Aconcágua, fevereiro de 1998
Em novembro de 1994, fui convidado pelo Waldemar Niclevicz para escalar a face sul do Aconcágua. Mas, pelas histórias de amigos espanhóis que deixaram alguns dedos por lá, sabia que teria de conhecer outras montanhas, outros gelos, entender minhas limitações e as dos meus companheiros. O Waldemar já havia estado lá duas vezes, com Renato Kalinoski (de Curitiba) e com Pedro Derosso, da Argentina.
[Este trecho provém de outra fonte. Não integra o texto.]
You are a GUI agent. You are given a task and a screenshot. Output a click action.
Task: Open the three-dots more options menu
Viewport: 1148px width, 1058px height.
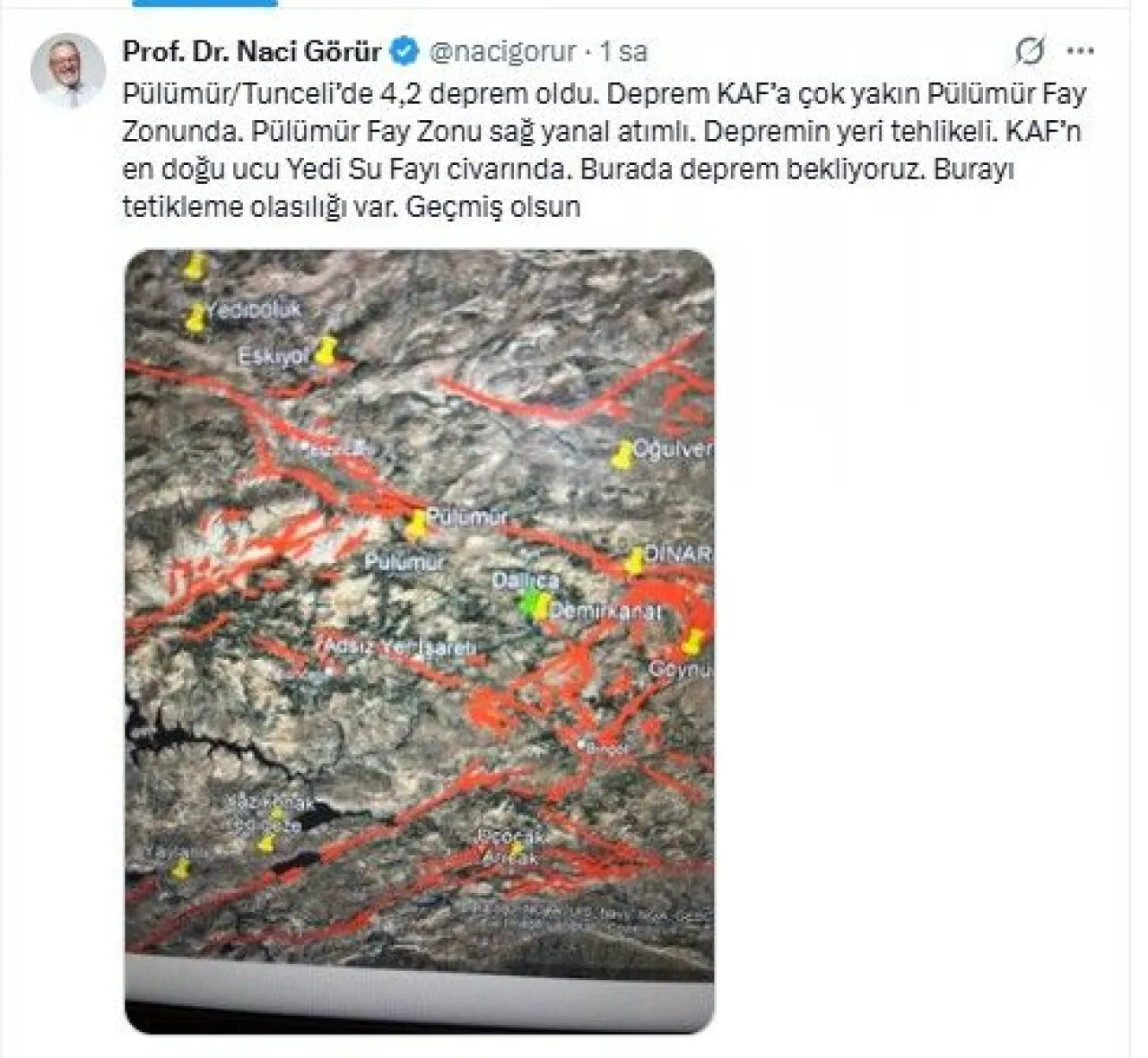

Após explorar algumas montanhas na Patagônia, fui convidado novamente por Waldemar, em 1996, a participar do projeto Sete Cumes. Conheci então o Denali, no Alasca, de maneira desafiadora. Não alcançamos o cume, mas repetimos a via West Rib: três dias de aproximação, oito dias na parede e outros tantos para descer pela via normal, buscar os esquis e outras cargas na base da rota. De novo, o Dead Valley.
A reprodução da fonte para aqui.